前回の「逆鱗」とは異なり、往年の多層な解釈と大仕掛けなドンデンの展開ではなく、ある意味ストレートな舞台だった。

 

亡くなってしまった勘三郎へのオマージュと言うだけあって、彼への想いや歌舞伎、演じる事への野田秀樹ならではの想いをストレートに、隠喩的に、多義的にまとめ上げた内容だった。

 

ラストシーンの桜の美しさ。その中で妻夫木聡演じる歌舞伎作者のさるわかが語る舞台と役者の在り方に胸が熱くなった。

あえての女歌舞伎が、出雲のお国と足跡姫の行く末から二度と陽のあたる場所に登場できなくなる代わりに、女形の歌舞伎へと繋がっていく。

幕が降りれば虚構の舞台での出来事はリセットされ、明日へ続いていく。

たとえ今は消え去っても江戸の時代からいまこの場所へと役者の想いは代を重ねて連なっていく。

そんな叫び、に心が震えないわけがない。

 「肉体を使う芸術。

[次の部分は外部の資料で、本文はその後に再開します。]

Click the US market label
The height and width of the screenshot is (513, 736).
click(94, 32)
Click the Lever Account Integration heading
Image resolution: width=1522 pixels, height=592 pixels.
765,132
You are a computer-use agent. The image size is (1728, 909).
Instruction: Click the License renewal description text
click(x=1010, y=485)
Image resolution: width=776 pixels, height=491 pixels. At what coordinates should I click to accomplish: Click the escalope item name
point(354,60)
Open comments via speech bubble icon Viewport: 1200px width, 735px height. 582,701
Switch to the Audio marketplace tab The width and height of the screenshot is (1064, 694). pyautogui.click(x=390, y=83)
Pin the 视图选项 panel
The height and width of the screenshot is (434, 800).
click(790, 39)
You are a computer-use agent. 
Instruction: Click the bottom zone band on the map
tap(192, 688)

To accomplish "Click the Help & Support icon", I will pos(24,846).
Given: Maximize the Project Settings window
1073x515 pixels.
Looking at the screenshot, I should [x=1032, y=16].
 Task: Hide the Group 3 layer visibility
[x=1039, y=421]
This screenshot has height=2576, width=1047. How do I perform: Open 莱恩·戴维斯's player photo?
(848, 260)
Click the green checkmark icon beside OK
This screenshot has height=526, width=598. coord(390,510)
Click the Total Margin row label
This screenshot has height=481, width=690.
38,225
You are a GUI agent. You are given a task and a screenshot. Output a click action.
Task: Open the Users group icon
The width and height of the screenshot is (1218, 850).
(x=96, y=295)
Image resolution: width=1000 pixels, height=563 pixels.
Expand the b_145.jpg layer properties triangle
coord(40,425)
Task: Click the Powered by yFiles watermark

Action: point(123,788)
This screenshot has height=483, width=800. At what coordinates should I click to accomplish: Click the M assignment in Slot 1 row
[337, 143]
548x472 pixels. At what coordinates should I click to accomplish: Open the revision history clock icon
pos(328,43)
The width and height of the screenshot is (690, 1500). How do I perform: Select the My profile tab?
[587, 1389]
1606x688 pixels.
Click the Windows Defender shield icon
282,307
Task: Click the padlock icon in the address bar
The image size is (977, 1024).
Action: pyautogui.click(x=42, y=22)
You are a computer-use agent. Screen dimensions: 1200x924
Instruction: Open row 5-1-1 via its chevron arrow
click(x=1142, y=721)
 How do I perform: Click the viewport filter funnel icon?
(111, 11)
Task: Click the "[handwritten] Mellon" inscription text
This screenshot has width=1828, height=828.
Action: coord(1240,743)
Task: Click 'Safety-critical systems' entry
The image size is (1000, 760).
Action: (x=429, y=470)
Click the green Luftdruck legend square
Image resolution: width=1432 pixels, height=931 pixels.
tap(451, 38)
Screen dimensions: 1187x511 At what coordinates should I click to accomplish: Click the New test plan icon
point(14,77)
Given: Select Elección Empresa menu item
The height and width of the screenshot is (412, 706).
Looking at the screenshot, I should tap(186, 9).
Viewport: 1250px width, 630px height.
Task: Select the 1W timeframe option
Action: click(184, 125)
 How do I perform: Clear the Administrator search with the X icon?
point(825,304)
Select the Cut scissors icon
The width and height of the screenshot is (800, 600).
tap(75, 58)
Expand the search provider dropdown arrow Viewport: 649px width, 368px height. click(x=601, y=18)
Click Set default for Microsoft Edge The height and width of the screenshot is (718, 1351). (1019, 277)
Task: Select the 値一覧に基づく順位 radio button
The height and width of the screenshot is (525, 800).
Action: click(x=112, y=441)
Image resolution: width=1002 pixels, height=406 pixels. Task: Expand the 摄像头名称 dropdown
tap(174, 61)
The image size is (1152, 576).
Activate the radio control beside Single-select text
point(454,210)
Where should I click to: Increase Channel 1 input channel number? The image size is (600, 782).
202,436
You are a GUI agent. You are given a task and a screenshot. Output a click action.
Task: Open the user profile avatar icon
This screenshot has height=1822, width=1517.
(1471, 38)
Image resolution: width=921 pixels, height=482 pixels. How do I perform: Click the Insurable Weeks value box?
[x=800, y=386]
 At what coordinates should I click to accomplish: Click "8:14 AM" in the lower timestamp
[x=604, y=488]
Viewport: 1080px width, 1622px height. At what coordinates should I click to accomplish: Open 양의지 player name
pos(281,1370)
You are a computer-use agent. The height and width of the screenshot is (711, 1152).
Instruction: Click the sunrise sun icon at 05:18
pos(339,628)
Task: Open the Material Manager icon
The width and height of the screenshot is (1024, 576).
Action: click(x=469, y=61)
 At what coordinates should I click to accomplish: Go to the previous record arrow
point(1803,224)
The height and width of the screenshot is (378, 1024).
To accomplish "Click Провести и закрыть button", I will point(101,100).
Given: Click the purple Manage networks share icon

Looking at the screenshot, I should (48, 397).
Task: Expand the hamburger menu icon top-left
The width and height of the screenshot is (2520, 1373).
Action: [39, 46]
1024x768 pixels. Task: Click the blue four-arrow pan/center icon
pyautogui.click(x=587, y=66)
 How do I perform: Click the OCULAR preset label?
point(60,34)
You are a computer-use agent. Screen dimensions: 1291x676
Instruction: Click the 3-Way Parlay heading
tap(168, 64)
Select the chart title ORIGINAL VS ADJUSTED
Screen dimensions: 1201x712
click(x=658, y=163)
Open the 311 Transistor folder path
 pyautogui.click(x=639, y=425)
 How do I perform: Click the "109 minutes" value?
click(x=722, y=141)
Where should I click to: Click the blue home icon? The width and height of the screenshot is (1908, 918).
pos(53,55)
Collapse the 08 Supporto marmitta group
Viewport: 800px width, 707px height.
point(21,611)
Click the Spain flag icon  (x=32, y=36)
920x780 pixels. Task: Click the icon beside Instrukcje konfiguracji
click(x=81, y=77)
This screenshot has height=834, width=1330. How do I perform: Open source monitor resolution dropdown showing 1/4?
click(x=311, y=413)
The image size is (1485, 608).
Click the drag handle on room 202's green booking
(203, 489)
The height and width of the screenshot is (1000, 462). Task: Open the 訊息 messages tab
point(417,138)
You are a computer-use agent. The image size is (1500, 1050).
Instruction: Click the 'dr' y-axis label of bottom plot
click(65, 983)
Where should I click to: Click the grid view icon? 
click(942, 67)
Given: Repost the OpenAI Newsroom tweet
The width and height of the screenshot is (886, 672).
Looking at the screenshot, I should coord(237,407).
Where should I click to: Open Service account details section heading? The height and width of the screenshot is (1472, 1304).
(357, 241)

残ることのない形態の芸術」の辛さを勘三郎への弔事で読んだ三津五郎の言葉へ応える野田秀樹の姿勢や姿が、強く印象に残る。

 

野田秀樹勘三郎を失ってしまった事の悔しさとそれを乗り越えるための決意が、衒いもなく繰り広げられていく舞台を他の観客たちと共有できた事が嬉しい。

 

カーテンコールの最後、野田秀樹独りが舞台に残り、センターに正座しお礼のお辞儀をする姿に、歌舞伎の口上に繋がる役者の姿が重なり、涙が流れた。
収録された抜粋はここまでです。